Dari penggunaan media sosial hingga pendekatan blusukan, Jokowi telah membentuk pola komunikasi yang tidak hanya memperkenalkan pemimpin sebagai “presiden rakyat”, tetapi juga berhasil menciptakan kedekatan yang mendalam antara pemerintah dan masyarakat. Meskipun demikian, tantangan-tantangan yang dihadapi selama era Jokowi menunjukkan bahwa komunikasi pemerintah harus terus berkembang, terutama di era digital yang cepat berubah ini.

Beberapa pelajaran dapat menjadi landasan penting bagi pemerintahan baru untuk membangun komunikasi yang efektif, transparan, dan adaptif.

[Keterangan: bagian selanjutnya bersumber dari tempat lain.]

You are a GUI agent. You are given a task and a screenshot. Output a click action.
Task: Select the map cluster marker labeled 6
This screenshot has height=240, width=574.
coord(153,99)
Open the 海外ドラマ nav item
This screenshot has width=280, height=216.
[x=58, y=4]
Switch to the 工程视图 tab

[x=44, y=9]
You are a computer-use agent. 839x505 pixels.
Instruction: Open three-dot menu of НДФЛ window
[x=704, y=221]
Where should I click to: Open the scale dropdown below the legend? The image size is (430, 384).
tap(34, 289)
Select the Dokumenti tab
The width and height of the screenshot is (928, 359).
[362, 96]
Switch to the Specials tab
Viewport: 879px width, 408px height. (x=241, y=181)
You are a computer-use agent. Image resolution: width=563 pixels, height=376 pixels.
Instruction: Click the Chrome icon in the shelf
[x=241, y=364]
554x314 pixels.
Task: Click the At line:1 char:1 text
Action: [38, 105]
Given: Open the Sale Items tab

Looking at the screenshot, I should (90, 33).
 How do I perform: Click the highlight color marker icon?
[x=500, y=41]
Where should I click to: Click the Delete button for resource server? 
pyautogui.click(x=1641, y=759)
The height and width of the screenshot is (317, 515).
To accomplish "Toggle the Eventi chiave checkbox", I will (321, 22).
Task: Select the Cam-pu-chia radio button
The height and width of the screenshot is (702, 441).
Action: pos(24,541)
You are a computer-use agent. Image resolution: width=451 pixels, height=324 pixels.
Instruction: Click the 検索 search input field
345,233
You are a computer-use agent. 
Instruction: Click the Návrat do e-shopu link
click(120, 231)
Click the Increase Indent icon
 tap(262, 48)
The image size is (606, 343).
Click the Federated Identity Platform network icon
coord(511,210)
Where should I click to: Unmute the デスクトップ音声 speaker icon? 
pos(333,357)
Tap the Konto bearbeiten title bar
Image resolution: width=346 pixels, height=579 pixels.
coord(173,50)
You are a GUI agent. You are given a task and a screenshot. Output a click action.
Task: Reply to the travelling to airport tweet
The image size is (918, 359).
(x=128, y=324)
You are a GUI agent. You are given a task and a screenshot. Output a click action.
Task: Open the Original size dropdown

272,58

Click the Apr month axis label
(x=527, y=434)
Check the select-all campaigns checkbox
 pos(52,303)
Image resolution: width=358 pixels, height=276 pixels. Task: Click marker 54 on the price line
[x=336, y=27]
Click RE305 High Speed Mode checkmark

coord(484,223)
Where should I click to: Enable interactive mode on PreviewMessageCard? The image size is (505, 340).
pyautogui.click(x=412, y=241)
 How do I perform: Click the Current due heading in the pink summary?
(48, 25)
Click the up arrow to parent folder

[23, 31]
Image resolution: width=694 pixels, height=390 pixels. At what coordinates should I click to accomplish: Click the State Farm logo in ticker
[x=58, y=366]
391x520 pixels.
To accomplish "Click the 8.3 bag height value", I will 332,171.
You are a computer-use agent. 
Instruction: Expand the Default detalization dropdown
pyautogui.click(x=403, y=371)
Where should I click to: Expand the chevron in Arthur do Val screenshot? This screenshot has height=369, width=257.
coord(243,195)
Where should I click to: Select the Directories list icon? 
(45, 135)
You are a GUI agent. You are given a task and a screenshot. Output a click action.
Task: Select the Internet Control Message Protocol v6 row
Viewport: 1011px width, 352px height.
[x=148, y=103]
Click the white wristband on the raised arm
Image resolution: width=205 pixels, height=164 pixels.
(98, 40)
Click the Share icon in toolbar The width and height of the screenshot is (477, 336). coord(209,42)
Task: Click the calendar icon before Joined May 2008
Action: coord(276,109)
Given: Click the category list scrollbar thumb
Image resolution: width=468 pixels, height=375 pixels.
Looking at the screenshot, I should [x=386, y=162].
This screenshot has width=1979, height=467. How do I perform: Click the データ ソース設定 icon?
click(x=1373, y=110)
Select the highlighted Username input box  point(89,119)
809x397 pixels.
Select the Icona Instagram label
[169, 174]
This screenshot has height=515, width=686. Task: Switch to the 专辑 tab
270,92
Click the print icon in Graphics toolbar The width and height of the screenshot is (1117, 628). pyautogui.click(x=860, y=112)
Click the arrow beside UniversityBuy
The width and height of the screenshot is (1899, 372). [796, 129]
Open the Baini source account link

Pertama, komunikasi media sosial. Salah satu strategi paling menonjol dari pemerintahan Jokowi adalah pemanfaatan media sosial untuk menjangkau masyarakat. Selama bertahun-tahun, Jokowi memanfaatkan platform, seperti Instagram, Twitter, dan Facebook untuk berkomunikasi langsung dengan rakyat, terutama generasi muda. Langkah ini memberikan kesan pemimpin yang dekat dengan masyarakat, yang secara langsung hadir di ruang-ruang digital tempat rakyat banyak menghabiskan waktu mereka.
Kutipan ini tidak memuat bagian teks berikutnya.